**Document extract**
____________
Andrew Neil offers a despairing snapshot of cancelled trains, ludicrously expensive rail tickets, hell at Terminal 5, non-existent customer service. Does anyone want to fix this?
To Liverpool to chair the annual conference of the British Chambers of Commerce, stout yeomen of the country’s small- to medium-sized businesses. I’ll let the train take the strain, I thought, and burnish my green credentials, even though I planned to travel on a Sunday, which meant the normal two-and-a-half-hour trip would take an extra hour. In fact, it was my wallet which felt the strain first: Richard Branson’s Virgin charged me £320 for the privilege of a first-class return from London, an obscene amount of money for a modest train ride. (I can fly business class to Nice and back for less!) Undaunted, I arrived at Euston in plenty of time for a 4 p.m. departure. That’s when it all went pear-shaped. The concourse was packed tight with people all staring at departure boards displaying the same word in capital letters: ‘DELAYED’ (to be strictly accurate some carried another word: ‘CANCELLED’). I made my way to what is laughingly described as Virgin’s first-class lounge, a dreary, scruffy room which was rapidly turning into the Black Hole of Calcutta as delayed passengers accumulated.
____________
**Information supplied**
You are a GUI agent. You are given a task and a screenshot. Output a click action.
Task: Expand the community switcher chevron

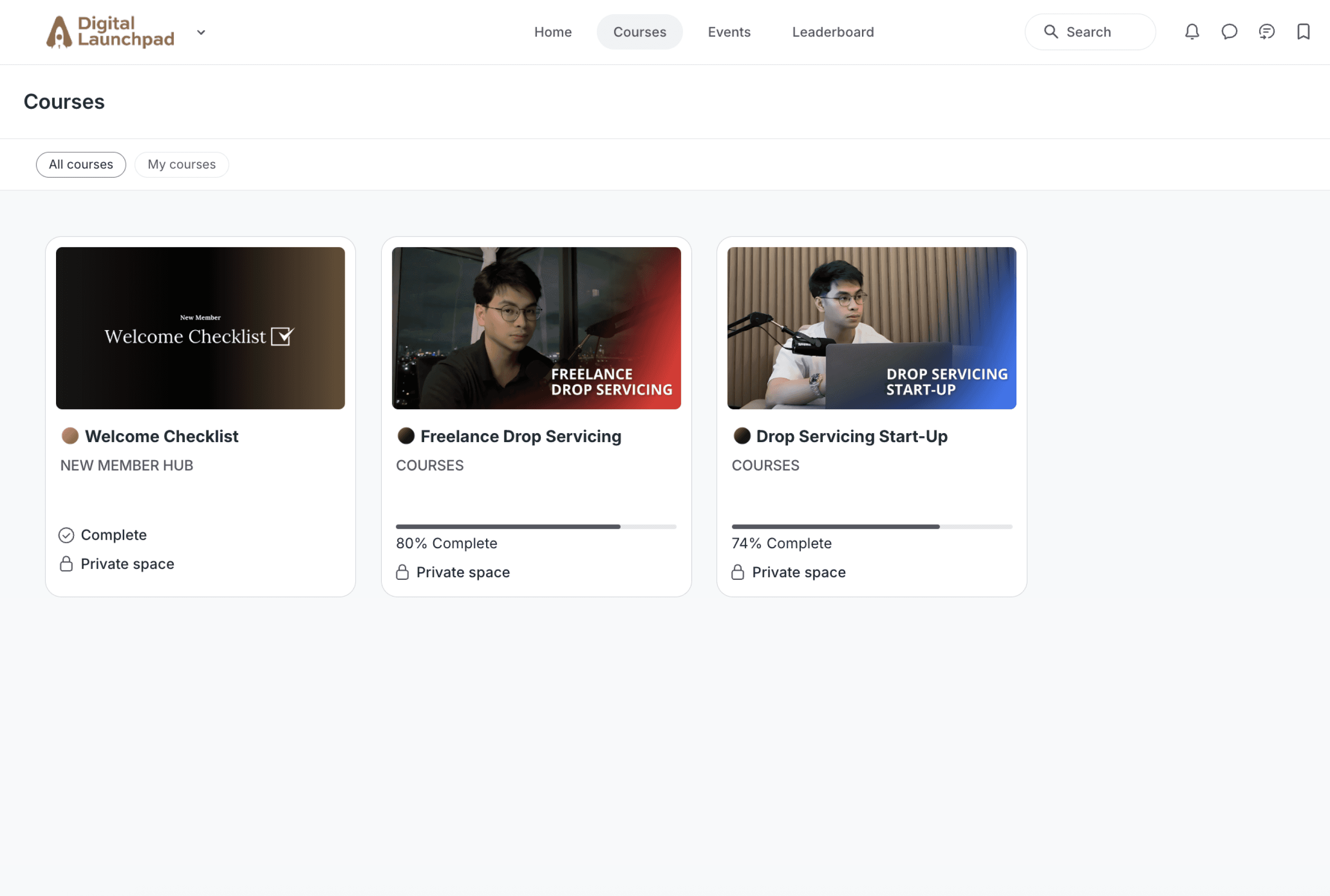[201, 33]
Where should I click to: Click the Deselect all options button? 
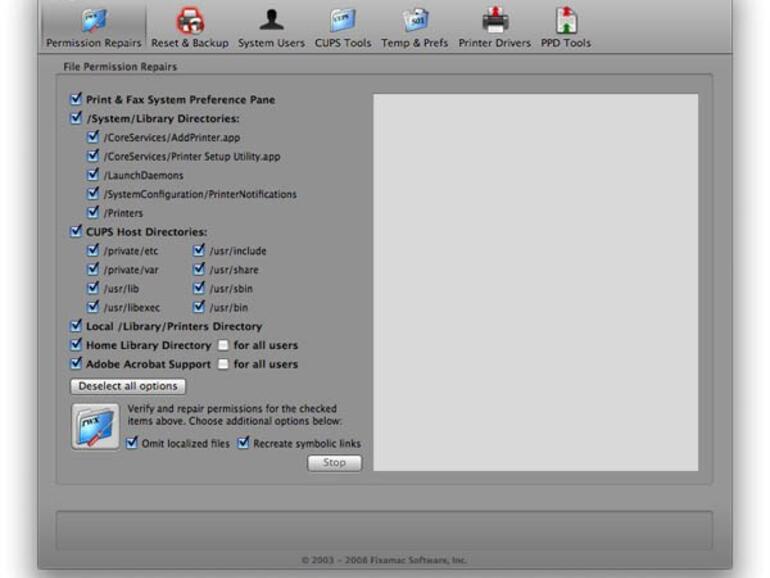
____________
In the rail travel piece, start at the words "Andrew Neil offers" and stop after "to fix this?", then write that stretch out again, swapping "customer service" for "passenger support". The data can be set aside.

Andrew Neil offers a despairing snapshot of cancelled trains, ludicrously expensive rail tickets, hell at Terminal 5, non-existent passenger support. Does anyone want to fix this?